[PASSAGE — start]

In the 2024/25 season, a total of 275,933 spectators attended the Premier League matches. With 180 games played, the average attendance per match was 1,533. In terms of spectators, Turan Tovuz had the highest figures, with a total of 78,500 fans attending their matches with an average of 4,361 per game.

| # | Club | Average |
|---|---|---|
| 1 | Turan | 4,361 |
| 2 | Neftçi | 2,209 |
| 3 | Sumqayıt | 1,858 |
| 4 | Qarabağ | 1,729 |
| 5 | Sabah | 1,327 |
| 6 | Şamaxi | 1,161 |
| 7 | Kəpəz | 1,033 |
| 8 | Zirə | 753 |
| 9 | Səbail | 642 |
| 10 | Araz-Naxçivan | 256 |

Source:

== Records ==
In the 2024/25 season, Turan Tovuz became the 7th team in the 32-year history of the national championships to not concede a single goal in their first 5 matches. The club's match against Neftçi ended in a 0:0 draw, and they went on to defeat Sumgayit, Qarabağ, and Sabail by one unanswered goal each, and Kapaz by three unanswered goals. The last time this record was matched was in the 2016-17 season by Gabala. Turan Tovuz's goalkeeper, Ivan Konozalov, became the second foreign goalkeeper in the history of the national championships to keep a clean sheet in the first 5 matches, following Dmytro Bezotosnyi, who achieved this with Gabala in the 2016/17 season.

For the second time in 32 years, "Neftçi" failed to win any of their first 5 matches. They ended their matches against "Turan Tovuz" and "Shamakhi" in goalless draws, and drew 1:1 with "Sabail" and "Araz-Naxçıvan." The club first experienced this in the 2017/18 season, where they also failed to win in their first 5 matches. That winless streak lasted for 6 games and was only broken in the 7th match.

[PASSAGE — finish]
[SOURCE MATERIAL — start]

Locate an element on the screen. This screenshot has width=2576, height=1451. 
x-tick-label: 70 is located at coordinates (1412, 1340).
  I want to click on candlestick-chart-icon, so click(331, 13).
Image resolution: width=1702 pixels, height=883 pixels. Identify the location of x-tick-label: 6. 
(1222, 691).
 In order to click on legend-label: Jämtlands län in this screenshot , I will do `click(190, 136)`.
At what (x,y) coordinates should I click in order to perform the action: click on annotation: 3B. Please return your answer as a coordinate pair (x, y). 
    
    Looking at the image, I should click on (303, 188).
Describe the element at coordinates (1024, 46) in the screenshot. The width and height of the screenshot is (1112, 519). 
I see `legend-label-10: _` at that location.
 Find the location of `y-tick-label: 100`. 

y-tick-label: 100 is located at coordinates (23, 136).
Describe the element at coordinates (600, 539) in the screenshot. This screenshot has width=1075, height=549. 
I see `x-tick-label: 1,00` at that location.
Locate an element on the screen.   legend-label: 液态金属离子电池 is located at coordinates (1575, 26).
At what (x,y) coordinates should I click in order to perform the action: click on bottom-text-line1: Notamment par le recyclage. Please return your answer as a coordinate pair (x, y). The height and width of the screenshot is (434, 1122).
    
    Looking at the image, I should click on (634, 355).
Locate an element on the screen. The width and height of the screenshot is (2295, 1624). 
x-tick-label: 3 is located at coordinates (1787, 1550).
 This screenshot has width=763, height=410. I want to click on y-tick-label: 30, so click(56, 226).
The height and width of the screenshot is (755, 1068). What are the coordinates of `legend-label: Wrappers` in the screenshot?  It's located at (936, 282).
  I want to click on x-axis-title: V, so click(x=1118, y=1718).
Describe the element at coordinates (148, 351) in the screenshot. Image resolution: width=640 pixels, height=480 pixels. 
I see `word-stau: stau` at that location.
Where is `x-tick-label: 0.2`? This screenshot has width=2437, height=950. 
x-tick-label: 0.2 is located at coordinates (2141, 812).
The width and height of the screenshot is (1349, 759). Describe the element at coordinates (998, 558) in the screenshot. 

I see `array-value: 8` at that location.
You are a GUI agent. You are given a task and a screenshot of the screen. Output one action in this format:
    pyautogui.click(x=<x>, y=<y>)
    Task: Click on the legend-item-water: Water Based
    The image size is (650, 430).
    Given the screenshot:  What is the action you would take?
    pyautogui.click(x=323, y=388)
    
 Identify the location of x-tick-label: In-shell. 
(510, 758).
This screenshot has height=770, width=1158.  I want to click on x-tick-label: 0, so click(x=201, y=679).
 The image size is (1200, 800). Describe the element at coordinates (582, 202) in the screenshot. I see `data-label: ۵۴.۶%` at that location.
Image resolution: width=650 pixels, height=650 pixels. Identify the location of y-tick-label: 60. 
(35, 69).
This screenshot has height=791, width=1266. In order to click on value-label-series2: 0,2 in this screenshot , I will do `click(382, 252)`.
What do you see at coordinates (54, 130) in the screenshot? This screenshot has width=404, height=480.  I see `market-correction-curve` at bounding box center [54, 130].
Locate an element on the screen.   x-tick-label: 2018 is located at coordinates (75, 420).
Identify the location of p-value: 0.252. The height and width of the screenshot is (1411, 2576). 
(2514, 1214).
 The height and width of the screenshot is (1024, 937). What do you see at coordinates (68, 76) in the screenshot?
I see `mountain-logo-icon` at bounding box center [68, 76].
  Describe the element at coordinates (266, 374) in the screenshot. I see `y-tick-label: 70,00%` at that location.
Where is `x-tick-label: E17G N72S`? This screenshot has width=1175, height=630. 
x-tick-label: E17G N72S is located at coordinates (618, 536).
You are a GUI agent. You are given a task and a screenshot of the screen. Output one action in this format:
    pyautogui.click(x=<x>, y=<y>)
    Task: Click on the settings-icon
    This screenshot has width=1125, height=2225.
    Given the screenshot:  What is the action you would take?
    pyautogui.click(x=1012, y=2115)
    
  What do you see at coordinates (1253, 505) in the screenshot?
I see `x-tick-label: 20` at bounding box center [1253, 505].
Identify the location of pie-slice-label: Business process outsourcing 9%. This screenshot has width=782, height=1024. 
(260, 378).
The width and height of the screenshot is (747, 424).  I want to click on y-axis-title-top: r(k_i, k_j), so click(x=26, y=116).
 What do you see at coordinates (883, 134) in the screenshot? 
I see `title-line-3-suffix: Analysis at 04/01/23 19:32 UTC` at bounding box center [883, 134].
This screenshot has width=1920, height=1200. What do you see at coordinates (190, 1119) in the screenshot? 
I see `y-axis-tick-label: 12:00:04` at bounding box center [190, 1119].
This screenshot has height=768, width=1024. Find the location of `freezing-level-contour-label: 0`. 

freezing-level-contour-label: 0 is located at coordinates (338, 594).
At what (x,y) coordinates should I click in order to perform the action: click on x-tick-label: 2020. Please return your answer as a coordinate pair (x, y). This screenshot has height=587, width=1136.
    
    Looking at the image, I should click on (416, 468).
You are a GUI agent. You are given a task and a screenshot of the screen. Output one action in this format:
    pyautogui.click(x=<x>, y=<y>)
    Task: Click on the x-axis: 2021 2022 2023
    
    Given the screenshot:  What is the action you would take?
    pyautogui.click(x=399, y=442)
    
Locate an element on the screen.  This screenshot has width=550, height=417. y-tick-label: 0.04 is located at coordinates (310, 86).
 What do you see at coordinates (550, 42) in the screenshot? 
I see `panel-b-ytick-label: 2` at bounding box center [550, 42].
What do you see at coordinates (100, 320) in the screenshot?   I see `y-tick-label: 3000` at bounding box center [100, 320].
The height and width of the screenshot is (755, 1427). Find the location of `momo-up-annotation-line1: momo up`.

[SOURCE MATERIAL — finish]

▶ [PROMPT] From the passage on the 2024/25 Premier League season, list every club that Neftçi drew with in its first 5 matches.

▶ [RESPONSE FOR THIS EXERCISE]
- Turan Tovuz (goalless draw)
- Shamakhi (goalless draw)
- Sabail (1:1)
- Araz-Naxçıvan (1:1)